Sì, tu puoi sentirlo molto profondamente, ma resta il fatto che il tuo coinvolgimento è indiretto, non è con te che ce l’ho. Sei tu che stai scegliendo di metterti in mezzo, non è necessario lo scontro fra me e te, sei tu che lo vuoi.
“Ma per me quella mucca è come un figlio, chi perde un proprio figlio ha la propria vita distrutta, quindi è come se stessi aggredendo me!”
Bel tentativo, lo ammetto, ma non è così. No, non è possibile che ogni mucca sulla terra sia come un figlio per te, ci saranno centinaia di milioni di mucche sulla terra e non ne hai mai vista quasi nessuna; muoiono continuamente è la loro morte non distrugge certo la tua vita come se fossero figli. Non fanno parte della tua famiglia, nelle delle tue amicizie, né delle tue proprietà. Ti stai mettendo in mezzo a qualcosa che di per sé non ti riguarderebbe, sei tu che te ne stai interessando, sei tu che ti metti in mezzo.
Poi, può anche essere che PER TE metterti in mezzo sia una scelta obbligata.
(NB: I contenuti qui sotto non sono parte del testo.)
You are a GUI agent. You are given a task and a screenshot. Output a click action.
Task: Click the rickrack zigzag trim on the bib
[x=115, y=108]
Proprio non puoi sopravvivere se sai che mi mangio le mucche; oppure puoi sopravvivere, sì, ma ti sei fatto i conti che preferisci scontrarti con me che tollerarlo. Va bene, sono abbastanza intelligente da capirlo. Ma tu devi capire che a quel punto per me, che non ho nessuna ragione valida per rinunciare alla mia bistecca, la scelta obbligata è combatterti. Forse lo scontro è necessario, forse per come io e te siamo fatti siamo destinati a scontrarci.
Ma se davvero siamo destinati a scontrarci perché la nostra natura ci obbliga a farlo, né io né te abbiamo il diritto di fare le vittime e di lamentarci per come siamo trattati, nessuno dei due ha “ragione”. Semplicemente si andrà in battaglia e pace.
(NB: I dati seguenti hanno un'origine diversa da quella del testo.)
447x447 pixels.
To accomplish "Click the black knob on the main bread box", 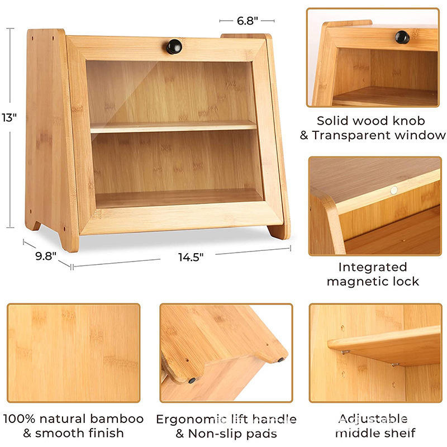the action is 174,46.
Ti assicuro che gli onnivori non razionalizzano nulla, visto che sono onnivori da qualche milione di anni. Io invece credo che tu ti stia nascondendo un fatto centrale, e cioè che solo la mucca può combattere per la mucca. Tu puoi combattere soltanto in nome del tuo sentimento per la mucca, non in nome della mucca. Conseguentemente, la lotta è per te stesso e il suo esito riposa interamente sulle tue spalle. Non c’è nessun altro giocatore, e non c’è neanche la Ragione a venirti in soccorso. Solo tu e i tuoi obbiettivi.

7 03 2015
lostranoanello

PS: penso che assaggerei l’uomo, se mi si garantisse che non è stato ucciso per questo.